A to Z Challenge - G for Galileo

Galileo Galilei 17th Century
Galileo Galilei was born on February 15th, 1564 and died on January 8th, 1642. He was an Italian physicist, mathematician, astronomer, and philosopher who played a major role in the Scientific Revolution. His achievements include improvements to the telescope and consequent astronomical observations and support for Copernicanism. Galileo has been called the “father of modern observational astronomy,” “the father of modern physics,” “the father of science,” and “the Father of Modern Science.”

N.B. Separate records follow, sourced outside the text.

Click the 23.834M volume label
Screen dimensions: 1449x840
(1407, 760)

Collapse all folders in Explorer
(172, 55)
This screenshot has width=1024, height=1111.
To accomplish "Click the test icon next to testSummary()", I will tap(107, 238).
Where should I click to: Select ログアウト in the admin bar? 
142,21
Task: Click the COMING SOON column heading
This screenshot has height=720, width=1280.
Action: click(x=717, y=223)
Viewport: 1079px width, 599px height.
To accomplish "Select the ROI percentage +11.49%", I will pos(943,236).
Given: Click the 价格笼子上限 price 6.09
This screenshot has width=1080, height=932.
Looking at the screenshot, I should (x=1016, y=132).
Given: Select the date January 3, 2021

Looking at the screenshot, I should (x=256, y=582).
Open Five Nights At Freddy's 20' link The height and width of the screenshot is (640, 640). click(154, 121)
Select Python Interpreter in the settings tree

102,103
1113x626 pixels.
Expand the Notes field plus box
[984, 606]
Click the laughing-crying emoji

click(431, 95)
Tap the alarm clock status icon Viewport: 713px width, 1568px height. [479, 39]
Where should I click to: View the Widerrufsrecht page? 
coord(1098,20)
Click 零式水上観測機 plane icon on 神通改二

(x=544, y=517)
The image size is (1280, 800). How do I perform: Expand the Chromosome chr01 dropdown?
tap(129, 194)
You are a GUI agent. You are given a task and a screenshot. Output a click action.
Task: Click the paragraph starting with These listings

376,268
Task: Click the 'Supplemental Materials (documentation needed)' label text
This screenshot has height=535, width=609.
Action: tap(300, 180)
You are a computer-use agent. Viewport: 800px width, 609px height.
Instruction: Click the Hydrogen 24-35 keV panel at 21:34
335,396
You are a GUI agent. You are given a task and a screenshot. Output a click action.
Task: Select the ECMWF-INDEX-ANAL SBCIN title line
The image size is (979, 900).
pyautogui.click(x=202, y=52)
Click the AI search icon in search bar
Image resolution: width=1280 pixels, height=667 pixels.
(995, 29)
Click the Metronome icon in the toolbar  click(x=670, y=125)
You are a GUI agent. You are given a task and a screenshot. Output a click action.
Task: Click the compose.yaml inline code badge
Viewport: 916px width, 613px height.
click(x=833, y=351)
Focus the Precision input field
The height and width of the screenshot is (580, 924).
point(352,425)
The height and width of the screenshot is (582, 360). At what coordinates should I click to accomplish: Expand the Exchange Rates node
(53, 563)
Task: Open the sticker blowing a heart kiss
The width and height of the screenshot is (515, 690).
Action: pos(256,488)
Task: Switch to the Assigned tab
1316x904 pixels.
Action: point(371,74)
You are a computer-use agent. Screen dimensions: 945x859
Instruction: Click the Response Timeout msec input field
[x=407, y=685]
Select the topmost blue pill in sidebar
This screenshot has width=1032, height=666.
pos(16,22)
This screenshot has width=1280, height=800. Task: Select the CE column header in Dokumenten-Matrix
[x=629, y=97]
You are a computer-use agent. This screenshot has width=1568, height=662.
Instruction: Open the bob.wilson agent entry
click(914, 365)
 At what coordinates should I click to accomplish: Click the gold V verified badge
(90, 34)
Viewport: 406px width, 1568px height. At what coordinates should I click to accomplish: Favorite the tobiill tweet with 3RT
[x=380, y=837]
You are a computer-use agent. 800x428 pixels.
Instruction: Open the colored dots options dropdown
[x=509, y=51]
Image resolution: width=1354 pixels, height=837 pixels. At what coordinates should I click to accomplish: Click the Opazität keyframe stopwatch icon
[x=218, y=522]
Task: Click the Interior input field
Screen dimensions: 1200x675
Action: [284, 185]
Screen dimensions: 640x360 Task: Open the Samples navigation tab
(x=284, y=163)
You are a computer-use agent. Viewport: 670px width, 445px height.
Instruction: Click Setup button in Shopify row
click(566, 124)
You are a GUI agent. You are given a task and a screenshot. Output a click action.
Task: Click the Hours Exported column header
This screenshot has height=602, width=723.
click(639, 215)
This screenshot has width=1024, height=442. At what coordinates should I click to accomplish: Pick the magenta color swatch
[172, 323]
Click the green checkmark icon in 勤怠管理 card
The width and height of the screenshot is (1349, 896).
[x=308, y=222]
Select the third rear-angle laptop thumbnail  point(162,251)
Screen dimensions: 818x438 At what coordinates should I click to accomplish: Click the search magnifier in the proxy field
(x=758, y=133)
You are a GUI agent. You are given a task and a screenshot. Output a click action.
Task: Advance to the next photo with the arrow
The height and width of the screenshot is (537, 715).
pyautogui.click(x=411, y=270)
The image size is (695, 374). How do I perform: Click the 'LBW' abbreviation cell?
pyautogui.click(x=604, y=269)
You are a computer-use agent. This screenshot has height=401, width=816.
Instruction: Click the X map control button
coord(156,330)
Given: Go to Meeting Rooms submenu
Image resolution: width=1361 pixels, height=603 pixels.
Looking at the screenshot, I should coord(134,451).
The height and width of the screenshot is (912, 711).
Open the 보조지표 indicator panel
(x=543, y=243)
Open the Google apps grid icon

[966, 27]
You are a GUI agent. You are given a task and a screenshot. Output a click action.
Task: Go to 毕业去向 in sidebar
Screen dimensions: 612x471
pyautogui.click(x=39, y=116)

His contributions to observational astronomy include the telescopic confirmation of the phases of Venus, the discovery of the four largest satellites of Jupiter (named the Galilean moons in his honor), and the observation and analysis of sunspots. Galileo also worked in applied science and technology, inventing an improved military compass and other instruments.

Galileo's championing of heliocentrism was controversial within his lifetime, when most subscribed to either geocentrism or the Tychonic system. He met with opposition from astronomers, who doubted heliocentrism due to the absence of an observed stellar parallax. The matter was investigated by the Roman Inquisition in 1615, and they concluded that it could only be supported as a possibility, not as an established fact. Galileo later defended his views in Dialogue Concerning the Two Chief World Systems, which appeared to attack Pope Urban VIII and thus alienated him and the Jesuits, who had both supported Galileo up until this point. He was tried by the Inquisition, found “vehemently suspect of heresy,” forced to recant, and spent the rest of his life under house arrest. It was while Galileo was under house arrest that he wrote one of his finest works, Two New Sciences. Here he summarized the work he had done some forty years earlier, on the two sciences now called kinematics and strength of materials.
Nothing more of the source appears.